Débora explica que o local está preparado para atender 3 milhões de estudantes e o primeiro de 15 centros está em funcionamento mesmo em meio à pandemia do novo coronavírus, de maneira híbrida. Em entrevista ao Correio, a professora fala sobre o sucesso da iniciativa, o enfrentamento da crise sanitária e as perspectivas da educação para 2021. “Sem dúvida, este momento é ideal para os governos replanejarem ações, investirem em uma educação conectada e em formação que vai gerar novas maneiras de conceber o ensino e a aprendizagem, trazendo qualidade e equidade.”
O “Robótica com sucata” virou política pública. O que isso significa?
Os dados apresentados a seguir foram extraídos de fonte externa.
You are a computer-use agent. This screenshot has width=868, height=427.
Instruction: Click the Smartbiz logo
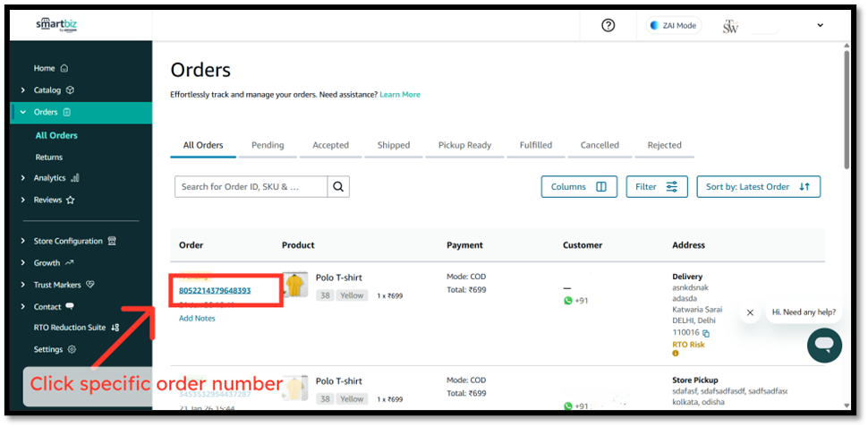point(55,25)
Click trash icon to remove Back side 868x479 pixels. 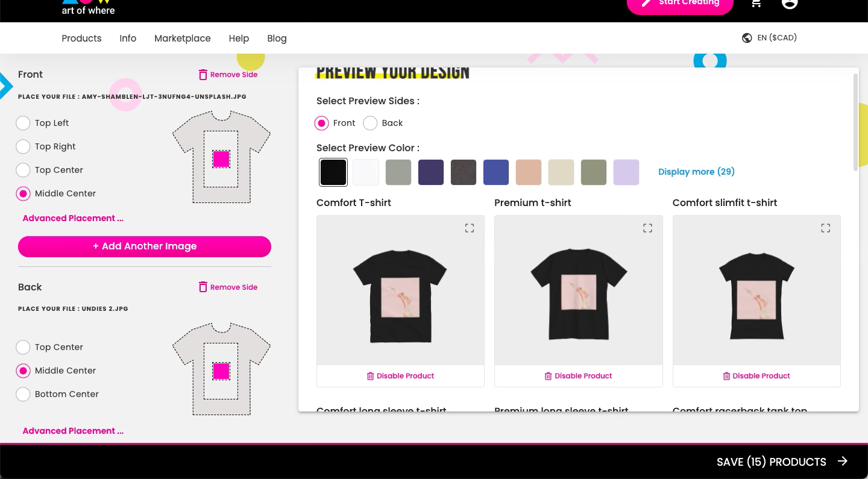(x=203, y=287)

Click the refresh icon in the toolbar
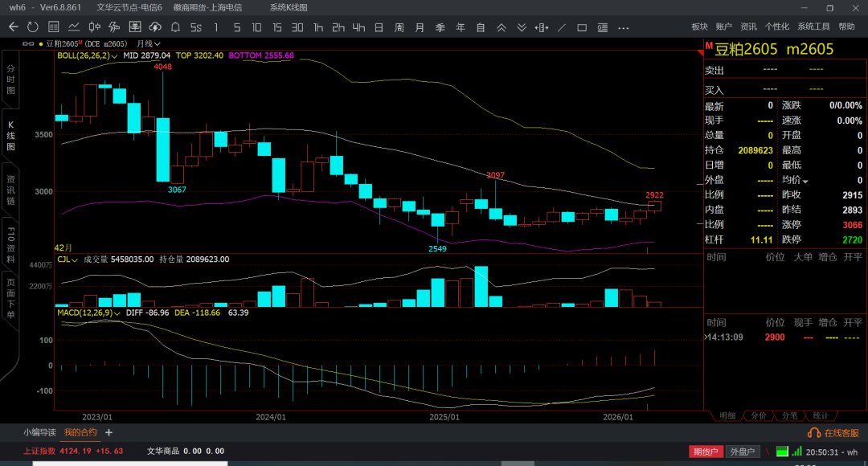(x=32, y=27)
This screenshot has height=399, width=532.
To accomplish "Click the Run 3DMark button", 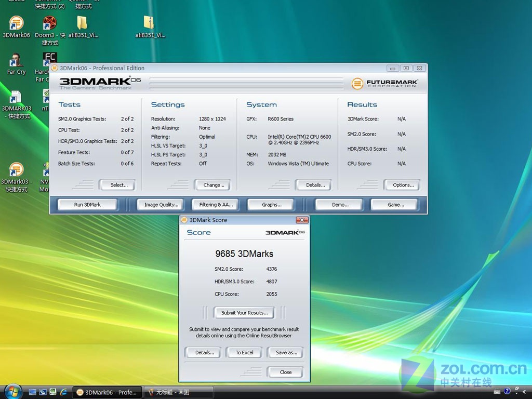I will click(87, 205).
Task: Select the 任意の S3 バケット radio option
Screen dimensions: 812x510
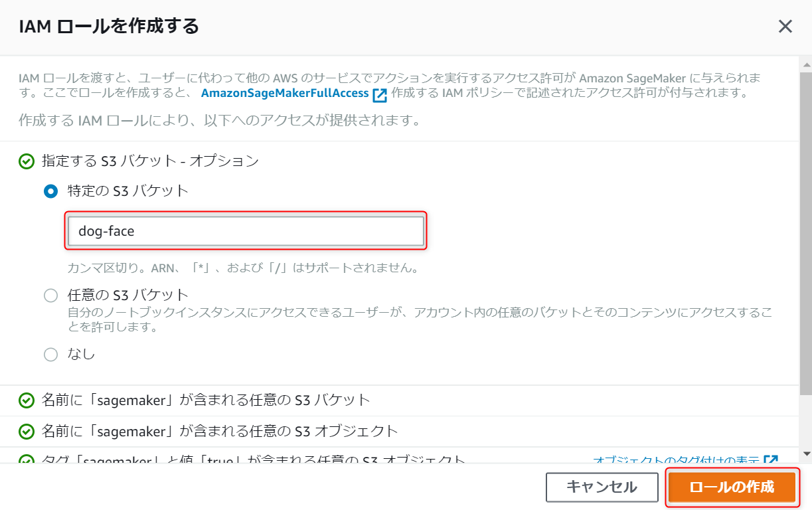Action: pyautogui.click(x=50, y=296)
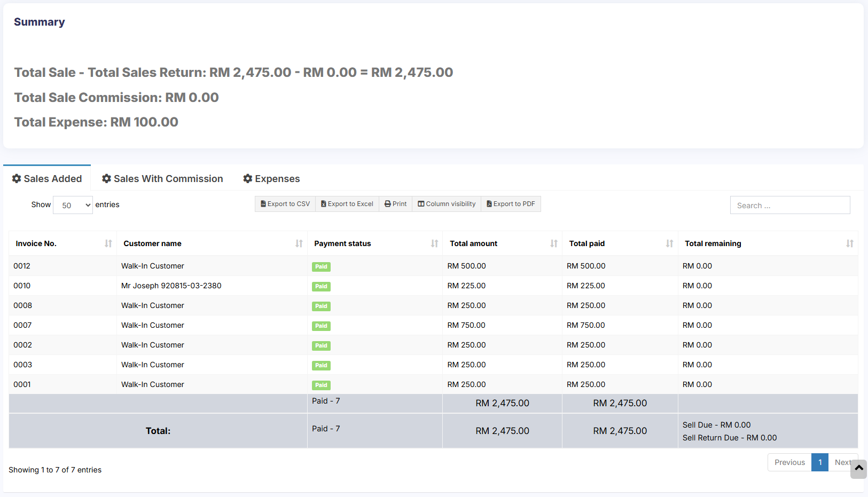Open Column visibility options

(x=447, y=204)
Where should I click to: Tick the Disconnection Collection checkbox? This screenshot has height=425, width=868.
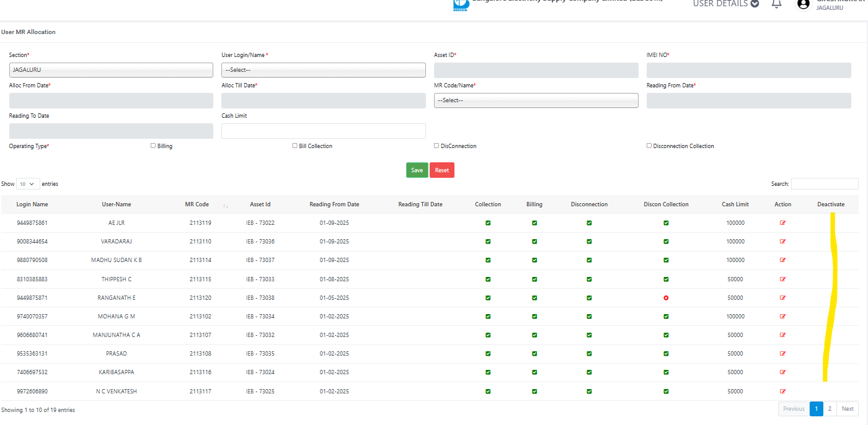tap(649, 146)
Significa muito à educação pública brasileira. Primeiro, é a valorização de um trabalho que teve inicio no chão da escola pública e em uma comunidade vulnerável, e que se mostrou replicável, saindo de uma modalidade de um projeto para ser tornar uma metodologia de ensino com dados comprovados. Mostrou novas maneiras de lidar com a aprendizagem e democratizando o ensino de cultura maker, de programação e de robótica, permitindo que o estudante participe de um problema real e mobilizando diversos conhecimentos para solucioná-lo. Outro aspecto é ter a oportunidade de replicar esse trabalho a 2,5 milhões de estudantes, como uma política pública efetiva, permitindo um ensino significativo e conectado aos novos tempos.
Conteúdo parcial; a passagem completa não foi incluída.